| Exercise instructions |
Could you restate the passage on nurturing environments, starting with "Not only programs, but" and going on through "at population levels.", but with "charitable giving" swapped in for "community donations"?

Not only programs, but simple, effective, behavior-influence techniques are emerging. Embry has dubbed such techniques kernels (Embry, 2004) and Embry and Biglan (2008) have identified more than 50 of them. Kernels, such as public-posting, can help to increase community donations (Jackson & Mathews, 1995) or safe driving (Ludwig, Biggs, Wagner, & Geller, 2001; Ragnarsson & Bjorgvinsson, 1991), reduce injuries to children (Embry & Peters, 1985), or “beat the buzzer” to increase safety-belt use. The simplicity of kernels, their low cost, and rapid results make them useful as first-pass strategies to increase nurturing, reduce toxic influences, and increase psychological flexibility at population levels.

Public policy is another critical tool for achieving nurturing environments, though it is often overlooked by psychologists who are traditionally oriented toward working with individuals and small groups. A substantial body of evidence identifies public policies that would contribute to making environments more nurturing. The Promise Neighborhoods Research Consortium enumerates more than 50 of them on its website (http://promiseneighborhoods.org/). For example, multiple policies have been shown to reduce alcohol abuse and related problems. As the importance of nurturing environments becomes clear, more research will evaluate policies that can foster nurturing environments.

| Provided information |
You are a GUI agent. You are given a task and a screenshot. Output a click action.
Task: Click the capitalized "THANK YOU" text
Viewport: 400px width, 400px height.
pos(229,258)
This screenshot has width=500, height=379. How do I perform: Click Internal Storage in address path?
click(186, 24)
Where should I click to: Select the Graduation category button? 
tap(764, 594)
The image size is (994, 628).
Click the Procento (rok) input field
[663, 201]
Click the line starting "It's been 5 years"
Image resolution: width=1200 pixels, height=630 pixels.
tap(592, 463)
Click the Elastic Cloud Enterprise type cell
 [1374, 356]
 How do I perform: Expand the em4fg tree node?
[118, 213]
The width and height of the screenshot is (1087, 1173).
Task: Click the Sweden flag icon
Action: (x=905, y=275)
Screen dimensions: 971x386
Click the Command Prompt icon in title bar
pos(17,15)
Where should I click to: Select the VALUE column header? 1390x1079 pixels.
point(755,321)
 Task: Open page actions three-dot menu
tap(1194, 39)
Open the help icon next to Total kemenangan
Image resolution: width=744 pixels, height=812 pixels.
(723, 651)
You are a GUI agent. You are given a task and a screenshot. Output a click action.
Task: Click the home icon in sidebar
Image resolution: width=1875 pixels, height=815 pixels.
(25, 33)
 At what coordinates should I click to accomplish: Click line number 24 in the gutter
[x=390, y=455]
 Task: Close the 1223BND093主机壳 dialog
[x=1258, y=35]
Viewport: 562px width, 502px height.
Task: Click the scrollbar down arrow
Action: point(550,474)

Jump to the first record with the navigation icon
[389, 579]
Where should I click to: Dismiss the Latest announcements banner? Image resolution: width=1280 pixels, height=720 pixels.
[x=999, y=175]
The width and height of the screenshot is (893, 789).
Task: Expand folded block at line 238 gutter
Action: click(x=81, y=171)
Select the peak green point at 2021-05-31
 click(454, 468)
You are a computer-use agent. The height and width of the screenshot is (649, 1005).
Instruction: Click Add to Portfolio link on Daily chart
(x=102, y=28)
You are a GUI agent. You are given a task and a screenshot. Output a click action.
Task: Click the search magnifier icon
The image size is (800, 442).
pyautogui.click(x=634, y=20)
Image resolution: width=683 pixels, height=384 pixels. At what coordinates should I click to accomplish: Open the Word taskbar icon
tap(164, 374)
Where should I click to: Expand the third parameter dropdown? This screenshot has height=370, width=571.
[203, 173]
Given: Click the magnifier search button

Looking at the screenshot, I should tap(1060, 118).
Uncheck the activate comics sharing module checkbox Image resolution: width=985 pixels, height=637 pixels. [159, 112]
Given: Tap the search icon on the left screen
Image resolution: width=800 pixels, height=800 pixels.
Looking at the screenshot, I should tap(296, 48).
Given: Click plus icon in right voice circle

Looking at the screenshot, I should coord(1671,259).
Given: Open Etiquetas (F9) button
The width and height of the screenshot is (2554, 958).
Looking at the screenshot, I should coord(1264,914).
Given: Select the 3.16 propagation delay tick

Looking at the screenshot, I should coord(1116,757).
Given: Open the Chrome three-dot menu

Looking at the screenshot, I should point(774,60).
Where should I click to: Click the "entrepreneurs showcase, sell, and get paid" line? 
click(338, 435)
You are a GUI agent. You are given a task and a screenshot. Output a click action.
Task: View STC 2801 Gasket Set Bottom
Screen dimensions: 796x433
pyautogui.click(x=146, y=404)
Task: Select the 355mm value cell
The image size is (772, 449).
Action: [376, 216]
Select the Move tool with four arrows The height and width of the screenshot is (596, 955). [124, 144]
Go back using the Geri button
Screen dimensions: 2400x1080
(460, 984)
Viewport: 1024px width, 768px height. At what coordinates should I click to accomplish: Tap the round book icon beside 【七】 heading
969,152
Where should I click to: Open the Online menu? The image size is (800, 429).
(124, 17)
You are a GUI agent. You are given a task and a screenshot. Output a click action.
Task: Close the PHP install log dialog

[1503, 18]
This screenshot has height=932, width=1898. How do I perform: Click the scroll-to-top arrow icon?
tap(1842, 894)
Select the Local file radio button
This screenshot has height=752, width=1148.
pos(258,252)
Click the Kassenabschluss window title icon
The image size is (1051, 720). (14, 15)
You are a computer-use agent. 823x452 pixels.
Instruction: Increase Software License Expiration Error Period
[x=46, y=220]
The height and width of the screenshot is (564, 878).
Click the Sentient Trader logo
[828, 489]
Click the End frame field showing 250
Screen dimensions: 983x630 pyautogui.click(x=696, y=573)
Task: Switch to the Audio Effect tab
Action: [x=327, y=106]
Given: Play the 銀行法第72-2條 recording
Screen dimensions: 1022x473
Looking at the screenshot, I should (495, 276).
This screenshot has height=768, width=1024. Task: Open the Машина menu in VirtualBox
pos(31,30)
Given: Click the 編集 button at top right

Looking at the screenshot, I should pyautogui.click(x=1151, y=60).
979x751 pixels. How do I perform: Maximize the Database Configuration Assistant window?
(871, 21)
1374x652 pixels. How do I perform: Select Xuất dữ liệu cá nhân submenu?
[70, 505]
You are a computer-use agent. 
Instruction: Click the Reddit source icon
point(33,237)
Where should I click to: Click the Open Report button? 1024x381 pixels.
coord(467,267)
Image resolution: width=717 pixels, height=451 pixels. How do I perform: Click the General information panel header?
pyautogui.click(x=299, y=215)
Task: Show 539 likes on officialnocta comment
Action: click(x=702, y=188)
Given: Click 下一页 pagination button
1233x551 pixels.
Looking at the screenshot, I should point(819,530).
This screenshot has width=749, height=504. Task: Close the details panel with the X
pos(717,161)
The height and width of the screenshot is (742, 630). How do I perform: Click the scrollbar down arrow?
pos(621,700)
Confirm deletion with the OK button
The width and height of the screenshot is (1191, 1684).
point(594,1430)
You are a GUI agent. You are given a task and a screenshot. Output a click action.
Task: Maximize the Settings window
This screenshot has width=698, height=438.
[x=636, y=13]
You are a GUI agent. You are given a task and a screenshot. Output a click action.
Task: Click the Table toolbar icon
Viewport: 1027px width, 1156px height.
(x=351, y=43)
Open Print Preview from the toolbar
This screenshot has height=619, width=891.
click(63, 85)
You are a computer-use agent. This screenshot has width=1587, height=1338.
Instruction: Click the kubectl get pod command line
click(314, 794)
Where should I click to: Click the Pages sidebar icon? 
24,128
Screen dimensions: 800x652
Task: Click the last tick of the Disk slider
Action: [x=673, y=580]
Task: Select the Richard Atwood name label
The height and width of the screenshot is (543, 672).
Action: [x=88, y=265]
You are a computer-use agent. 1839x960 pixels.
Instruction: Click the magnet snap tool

| Answer space |
Not only programs, but simple, effective, behavior-influence techniques are emerging. Embry has dubbed such techniques kernels (Embry, 2004) and Embry and Biglan (2008) have identified more than 50 of them. Kernels, such as public-posting, can help to increase charitable giving (Jackson & Mathews, 1995) or safe driving (Ludwig, Biggs, Wagner, & Geller, 2001; Ragnarsson & Bjorgvinsson, 1991), reduce injuries to children (Embry & Peters, 1985), or “beat the buzzer” to increase safety-belt use. The simplicity of kernels, their low cost, and rapid results make them useful as first-pass strategies to increase nurturing, reduce toxic influences, and increase psychological flexibility at population levels.